Il a rappelé à lui le philosophe et laissé vivre le chanteur et, par le hasard des programmes nous les a montrés côte à côte. Ce rapprochement avait sûrement une signification. Tout est signe dans l'univers, même en son infime partie que les hommes croient façonner à leur volonté. Un arbre est un livre, un nuage une phrase, une mort un message, et une chanson en dit plus que ne le pense le chanteur.

Les chansons de Tino Rossi ne semblent pas dire grand-chose : si l'on s'en tient aux mots, celle du rossignol dit encore moins...

Sartre... Tino... En ma longue carrière de journaliste j'ai consacré quelques articles à l'un et à l'autre. Quel confrère n'a pas exprimé, un jour ou l'autre, son opinion sur l'un ou sur l'autre ? Moi j'étais contre... Contre l'un et contre l'autre. Pour des raisons bien différentes, évidemment, et qui en ce qui concerne Sartre, tenaient beaucoup plus de la réaction immédiate, épidermique que de la réflexion. Maintenant que le temps est venu de m'asseoir au lieu de courir, j'ai le loisir de m'interroger sur les raisons de ce mouvement instinctif.

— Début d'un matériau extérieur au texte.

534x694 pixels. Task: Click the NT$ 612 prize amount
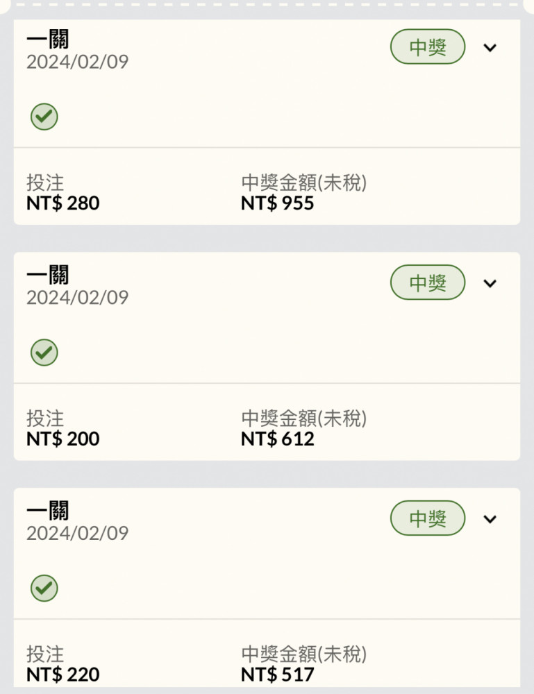[x=278, y=439]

Je n'aimais pas Sartre, d'abord, à cause de son physique. Je ne croyais, et je ne crois toujours pas, qu'un homme affligé d'un strabisme tel que le sien puisse avoir une claire vision du monde. Même en fermant les yeux. Il est réduit à « s'en faire une idée », et cette idée ne peut pas être droite.

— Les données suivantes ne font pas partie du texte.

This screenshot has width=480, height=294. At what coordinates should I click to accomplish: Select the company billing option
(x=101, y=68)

J'entends ici les cris d'indignation : comment puis-je écrire des mots pareils à propos d'un mort dont les cendres sont à peine refroidies ? Si haut, si fort, sonne le concert des louanges, qu'il couvrira sans peine ma petite dissonance. Et il faut bien voir les hommes tels qu'ils sont : la mort nous efface mais ne nous modifie pas.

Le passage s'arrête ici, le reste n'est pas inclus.